If you’ve ever dismissed Botswana as an impossible dream, think again. It’s not all chic designer safari lodges where you pay up to £400 a night for the luxury of air-conditioned tents the size of barns. You can still have the safari of your life for half the price and get up close to the real Africa.

I eat? Mobile camp safaris are the answer, as I just discovered on a wonderful eight-night tour through the Moremi Game Reserve with Letaka Safaris. Letaka is the Setswana word for the tall phragmite reeds that grow around the margins of the Delta lagoons, hence the company name chosen by Brent and Grant Reed, also known as the Letaka Brothers.

Now in their early 30s, the couple grew up in South Africa, where they developed a passion for birds and snakes, but always dreamed of the big game found in neighboring Botswana.

Today, Botswana is their home, and with either Brent or Grant as their guide, Letaka Safaris is becoming synonymous with seeing the wild Africa the way it was meant to be seen, sleeping under a tarpaulin with a mobile camping crew that really knows the ropes. .

There were six of us on the safari: my wife and I, my brother and his wife, and a couple of friends we had known for years. Together we did the perfect numbers to fill the open Toyota Land-Cruiser waiting for us on the dusty Xakanaxa airstrip.

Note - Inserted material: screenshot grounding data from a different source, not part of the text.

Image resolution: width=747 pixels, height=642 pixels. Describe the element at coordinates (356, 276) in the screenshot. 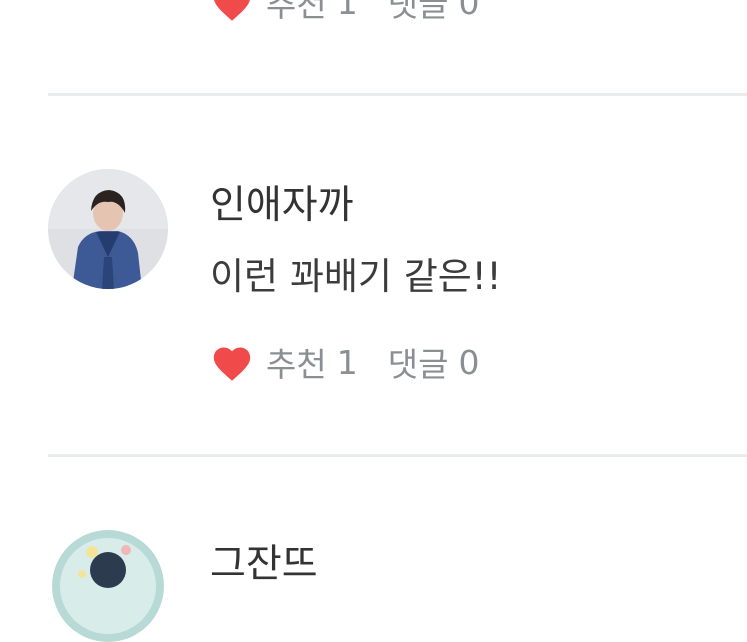

I see `comment-text: 이런 꽈배기 같은!!` at that location.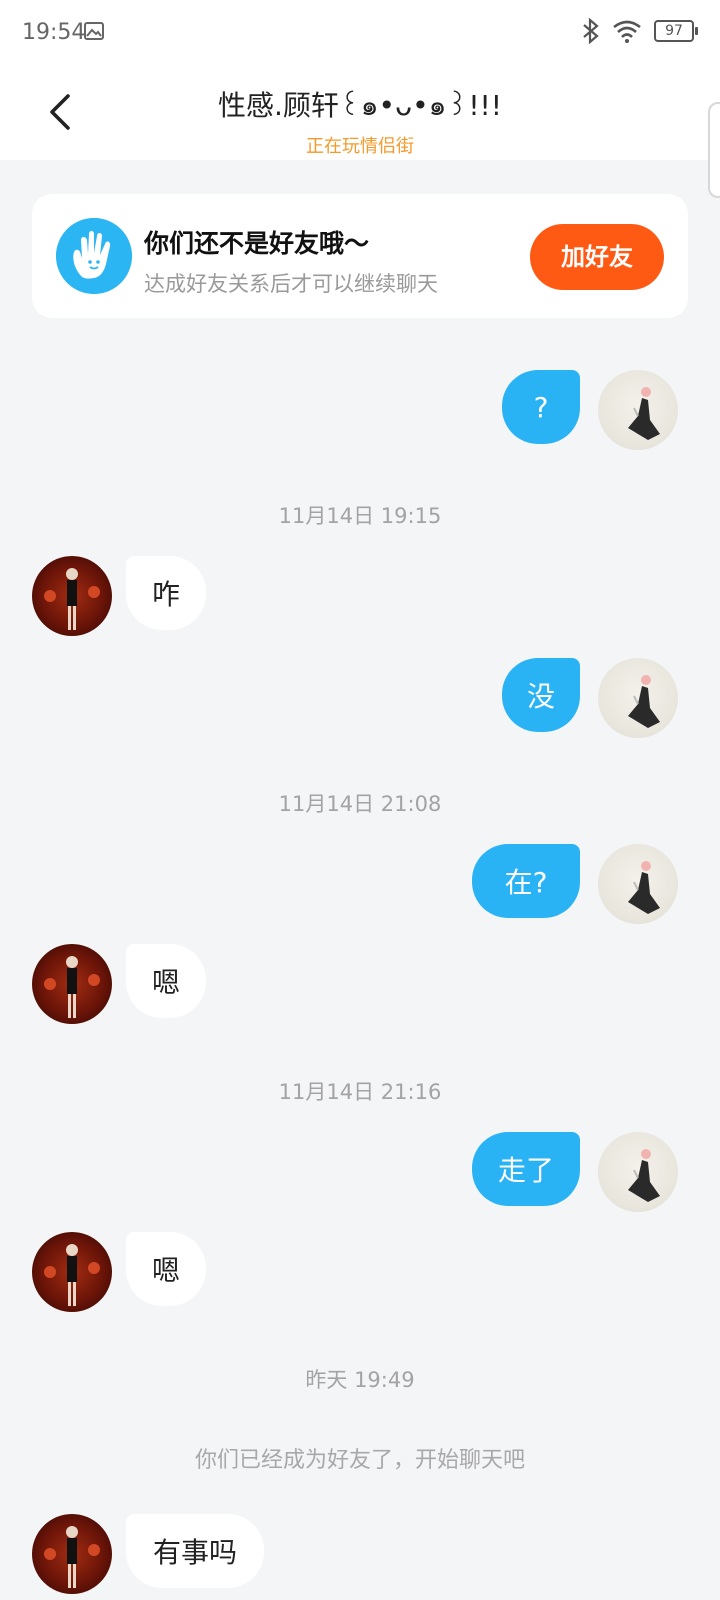 Image resolution: width=720 pixels, height=1600 pixels. What do you see at coordinates (94, 31) in the screenshot?
I see `gallery-icon` at bounding box center [94, 31]. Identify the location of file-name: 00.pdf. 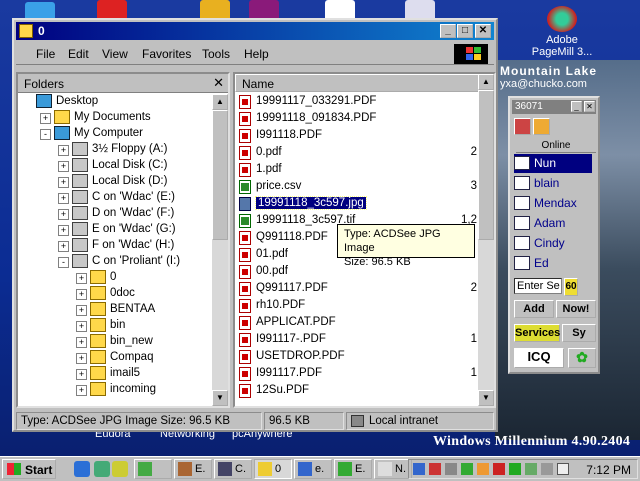
(272, 271).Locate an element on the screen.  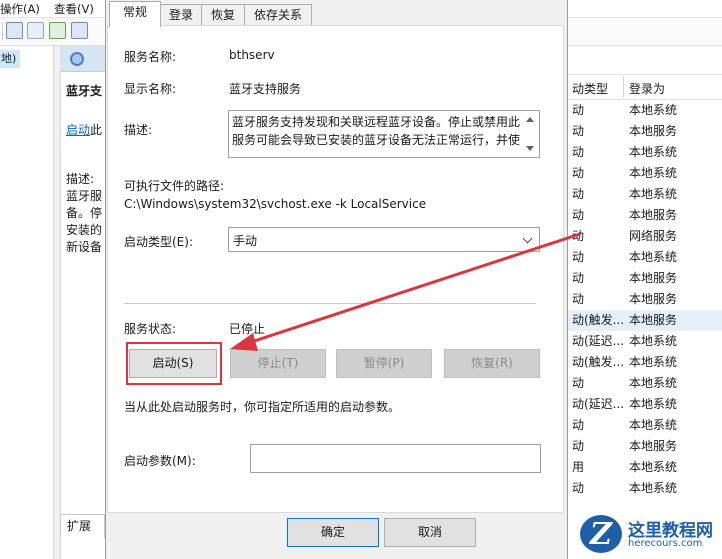
menu-view: 查看(V) is located at coordinates (74, 9).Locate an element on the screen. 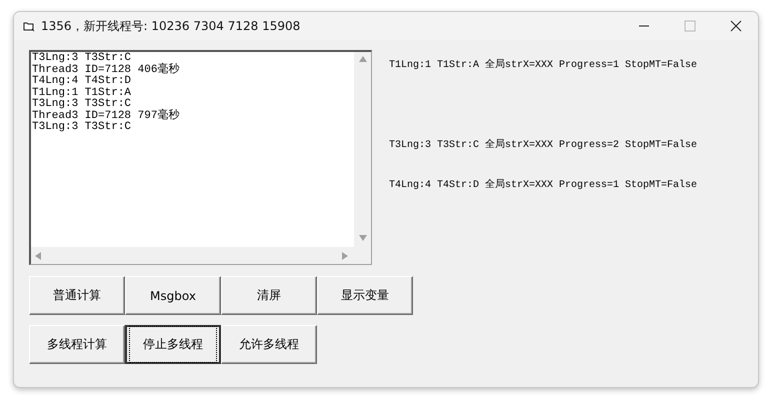 Image resolution: width=771 pixels, height=401 pixels. command-button: 清屏 is located at coordinates (269, 296).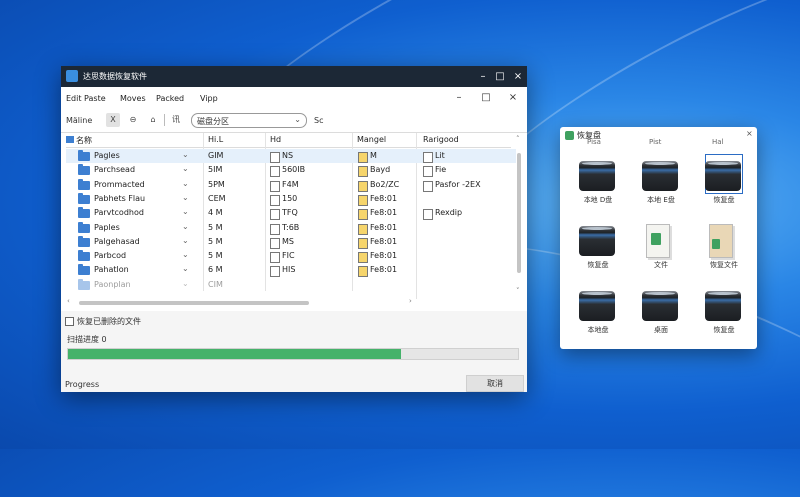 This screenshot has height=497, width=800. Describe the element at coordinates (410, 301) in the screenshot. I see `scroll-right-icon: ›` at that location.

Here we met Letaka’s older brother Brent, who would be our guide and driver, and together we set off through the dry September forests to our first camp at Bodumatau, the place where the lion roars.

My wife and I are safari veterans, but the others were new to mobile camps and I saw them staring in dismay at the dull brown, travel-stained tents in which they would sleep for the next eight nights. The expression on his face said it all. Oh Lord!

I could almost hear their thoughts as they ducked through the doors to inspect their stores. Each one was tall enough to stand upright and furnished with two beds but nothing else, leaving enough space for her suitcases. Outside, under the awning, were a few basic necessities: canvas sinks, khaki towels, and a mirror, and behind each tent, protected by a canvas wall on poles, was the luxury of a private bathroom with a throne. of plastic. Don’t go outside with a torch and a roll of toilet paper on this safari!

And little by little, one by one, I could see my safari companions relax. It was (for them) the unexpected happiness of a hot bucket shower that started it. Then the magic of campfire drinks kicked in, as sparks flew to join the stars and owls twittered in the velvety darkness. And finally, the lamplight dinner, a three-course dinner with a sumptuous chicken casserole for the main course, accompanied by excellent South African wines that tasted all the better because they were included in the price.

No one, myself included, had ever counted on eating so well on a mobile safari. But that was because Brent had hired Frank Nkiwane to cook for us. Frank, a big and jovial Zimbabwean, learned his trade from him at an Italian restaurant in Bulawayo, and for my money he is the best bush chef in Botswana.

In total, we stayed in three private camps and each one was different. Our first camp at Dumatau was set up in a raspberry grove overlooking a lagoon where ospreys screeched and hippos grunted beyond the reeds. Our second camp was in the shade of a camelthorn acacia forest not far from the Khwai River with its bateleur eagles, malachite kingfishers and herds of breeding elephants. And at Maya Pools, our last campsite, overlooked by a sausage tree whose crimson blossoms carpeted the ground, we saw a handsome male leopard and were visited in broad daylight by a magnificent old lion, one of Dead Tree Pride’s two resident males. . .

By the end of the trip, they had all become mobile campers. They had learned that a vacation stripped of all the trivia and unnecessary frills can be just as sweet as any five-star lodging experience; that a tent is simply a safe place to sleep and store your gear while you live outdoors in the sun and wind, sharing the boundless forests and floodplains of Moremi with the lions and elephants that roamed nearly every night. nights at our camp.

Above all, what my safari companions discovered were the true luxuries of mobile camping; not just the hot showers and cool sunsets, same-day laundry and magnificent meals Frank conjured up on beds of hot wood ash, but also the priceless joys of exclusive camping, the total freedom that comes with having your own own private vehicle, and hiring one of Botswana’s most respected guides to reveal the magic of Moremi.